Norm Stahl, chair of the Department of Literacy Education, says Daniel “brings to the department a scholarly interest in literacy for English language learners and a pedagogical commitment to training all teachers to serve the growing new-to-English population throughout the NIU service region.”
“She is providing important leadership to teachers in Guatemala through her involvement in the International Reading Association’s initiatives to train literacy teachers in that country,” Stahl says. “Such experiences power her research and inform her teaching. Such is but one example of Dr. Daniel’s belief that scholarship and pedagogy must be integrated together.”
Before coming to NIU in 2003, Daniel taught English as a Second Language and bilingual English/Spanish in K-12 schools. She completed her doctoral degree after 15 years teaching in elementary and secondary schools, about five of those years spent as a “pull-out” teacher.
Daniel also taught college-level Spanish but “simply couldn’t get away from the English language learners.”
“Once I started to do that, that was what I loved. If you’re going to be a teacher out there, and you have the opportunity to work with English language learners, it can be one of the most creative teaching positions that a teacher can have,” she says.
“You have learners with different educational backgrounds and different home experiences. They speak and read and write using different alphabetic systems,” she adds. “A teacher has to be very creative to engage them all, looking at everything we have in common and considering our differences.”
Daniel’s research is a part of Project REAL, NIU’s federally funded partnership with the Rockford Public Schools and Rock Valley College. The grant aims to enhance teacher quality and student performance in Rockford’s District 205.
She is concentrating on students in kindergarten through second-grade at John Nelson Elementary School, nestled in an urban area near the city’s Midtown. The research there will continue through the spring of 2008.
“I’m working with students who are in bilingual classes and seeing what challenges they have learning to read and write,” she says.
“A lot of them come to school as heritage speakers of their first language, speaking their language not because they’re in the country where it is learned but because their parents are speaking to them in that language,” she adds.
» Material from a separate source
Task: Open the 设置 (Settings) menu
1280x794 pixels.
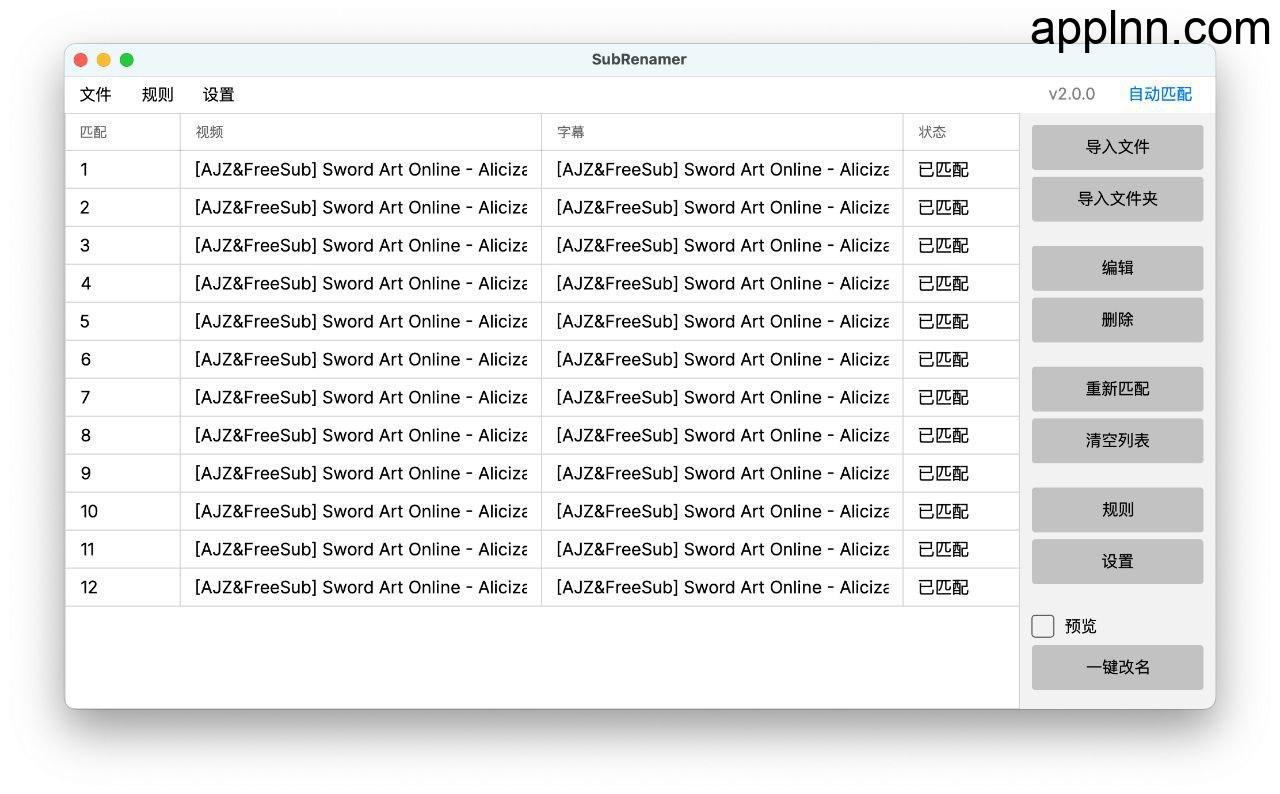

“They sometimes will have siblings who talk to them in English, rather than their first language, and they use a little bit of both languages. It’s OK if they know they’re doing that but, when they don’t, this can affect the learning. This is when being enrolled in a solid bilingual program helps English language learners to transfer information from one language to another.”
Daniel’s work in Rockford also examines whether the long-standing criteria for “leveling” books that teach reading are appropriate for texts written in Spanish.
Leveling is a process that connects books with kindergarten, first grade, second grade and beyond. Daniel is identifying what aspects of Spanish might suggest the need for specific criteria and formulating a rationale for leveling books written in Spanish.
Laurie Elish-Piper, a professor in Literacy Education and director of the NIU Reading Clinic, says Daniel is “a passionate advocate for English language learners and for teachers who work with English language learners.”
“The CRA is very committed to mentoring new professors and supporting their research, and this award is one way to honor the work these individuals are completing,” says Elish-Piper, president-elect of the College Reading Association.
“We were thrilled that Mayra was selected to be the first recipient of this new award. Her research with English language learners is both timely and important, and she’s been a wonderful addition to our NIU faculty because of her enthusiasm, dedication and expertise.”